(TASK GOAL): Go through the entries and copy every one exactly.

Extracted records
● ● ● ●

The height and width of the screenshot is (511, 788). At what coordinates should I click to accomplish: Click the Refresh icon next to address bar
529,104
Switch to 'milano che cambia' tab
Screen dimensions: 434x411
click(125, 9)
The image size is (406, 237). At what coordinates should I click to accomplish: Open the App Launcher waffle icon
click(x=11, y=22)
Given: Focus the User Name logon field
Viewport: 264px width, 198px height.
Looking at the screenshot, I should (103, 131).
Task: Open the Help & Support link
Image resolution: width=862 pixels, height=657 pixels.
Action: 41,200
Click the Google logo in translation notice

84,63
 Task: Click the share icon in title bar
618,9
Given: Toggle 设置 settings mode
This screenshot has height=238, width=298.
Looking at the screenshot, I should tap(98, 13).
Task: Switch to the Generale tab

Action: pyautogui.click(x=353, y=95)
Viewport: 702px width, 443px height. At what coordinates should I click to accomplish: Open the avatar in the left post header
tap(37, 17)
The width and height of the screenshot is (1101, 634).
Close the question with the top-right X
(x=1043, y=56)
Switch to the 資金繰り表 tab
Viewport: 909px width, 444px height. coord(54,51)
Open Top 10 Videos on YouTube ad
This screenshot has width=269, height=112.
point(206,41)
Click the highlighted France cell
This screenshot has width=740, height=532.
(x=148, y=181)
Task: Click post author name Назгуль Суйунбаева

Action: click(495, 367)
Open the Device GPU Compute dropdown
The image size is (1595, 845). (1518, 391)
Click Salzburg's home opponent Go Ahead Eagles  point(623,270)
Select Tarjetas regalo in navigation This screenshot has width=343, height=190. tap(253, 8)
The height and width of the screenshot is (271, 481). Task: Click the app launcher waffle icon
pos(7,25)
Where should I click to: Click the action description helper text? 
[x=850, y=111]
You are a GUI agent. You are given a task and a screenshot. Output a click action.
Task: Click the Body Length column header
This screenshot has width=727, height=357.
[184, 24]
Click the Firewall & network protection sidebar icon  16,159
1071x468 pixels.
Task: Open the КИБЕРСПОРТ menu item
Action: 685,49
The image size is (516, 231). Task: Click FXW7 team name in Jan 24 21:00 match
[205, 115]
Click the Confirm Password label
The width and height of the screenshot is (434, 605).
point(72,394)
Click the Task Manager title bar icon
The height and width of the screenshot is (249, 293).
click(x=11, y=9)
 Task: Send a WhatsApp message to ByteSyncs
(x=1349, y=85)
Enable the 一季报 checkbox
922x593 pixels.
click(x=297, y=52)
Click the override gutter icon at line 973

● ● ● ●

(TASK SOLUTION):
The height and width of the screenshot is (511, 788). At what coordinates should I click to accomplish: Click the Refresh icon next to address bar
529,104
Switch to 'milano che cambia' tab
Screen dimensions: 434x411
click(125, 9)
The image size is (406, 237). At what coordinates should I click to accomplish: Open the App Launcher waffle icon
click(x=11, y=22)
Given: Focus the User Name logon field
Viewport: 264px width, 198px height.
Looking at the screenshot, I should (103, 131).
Task: Open the Help & Support link
Image resolution: width=862 pixels, height=657 pixels.
Action: 41,200
Click the Google logo in translation notice

84,63
 Task: Click the share icon in title bar
618,9
Given: Toggle 设置 settings mode
This screenshot has height=238, width=298.
Looking at the screenshot, I should tap(98, 13).
Task: Switch to the Generale tab

Action: pyautogui.click(x=353, y=95)
Viewport: 702px width, 443px height. At what coordinates should I click to accomplish: Open the avatar in the left post header
tap(37, 17)
The width and height of the screenshot is (1101, 634).
Close the question with the top-right X
(x=1043, y=56)
Switch to the 資金繰り表 tab
Viewport: 909px width, 444px height. coord(54,51)
Open Top 10 Videos on YouTube ad
This screenshot has width=269, height=112.
point(206,41)
Click the highlighted France cell
This screenshot has width=740, height=532.
(x=148, y=181)
Task: Click post author name Назгуль Суйунбаева

Action: click(495, 367)
Open the Device GPU Compute dropdown
The image size is (1595, 845). (1518, 391)
Click Salzburg's home opponent Go Ahead Eagles  point(623,270)
Select Tarjetas regalo in navigation This screenshot has width=343, height=190. tap(253, 8)
The height and width of the screenshot is (271, 481). Task: Click the app launcher waffle icon
pos(7,25)
Where should I click to: Click the action description helper text? 
[x=850, y=111]
You are a GUI agent. You are given a task and a screenshot. Output a click action.
Task: Click the Body Length column header
This screenshot has width=727, height=357.
[184, 24]
Click the Firewall & network protection sidebar icon  16,159
1071x468 pixels.
Task: Open the КИБЕРСПОРТ menu item
Action: 685,49
The image size is (516, 231). Task: Click FXW7 team name in Jan 24 21:00 match
[205, 115]
Click the Confirm Password label
The width and height of the screenshot is (434, 605).
point(72,394)
Click the Task Manager title bar icon
The height and width of the screenshot is (249, 293).
click(x=11, y=9)
 Task: Send a WhatsApp message to ByteSyncs
(x=1349, y=85)
Enable the 一季报 checkbox
922x593 pixels.
click(x=297, y=52)
Click the override gutter icon at line 973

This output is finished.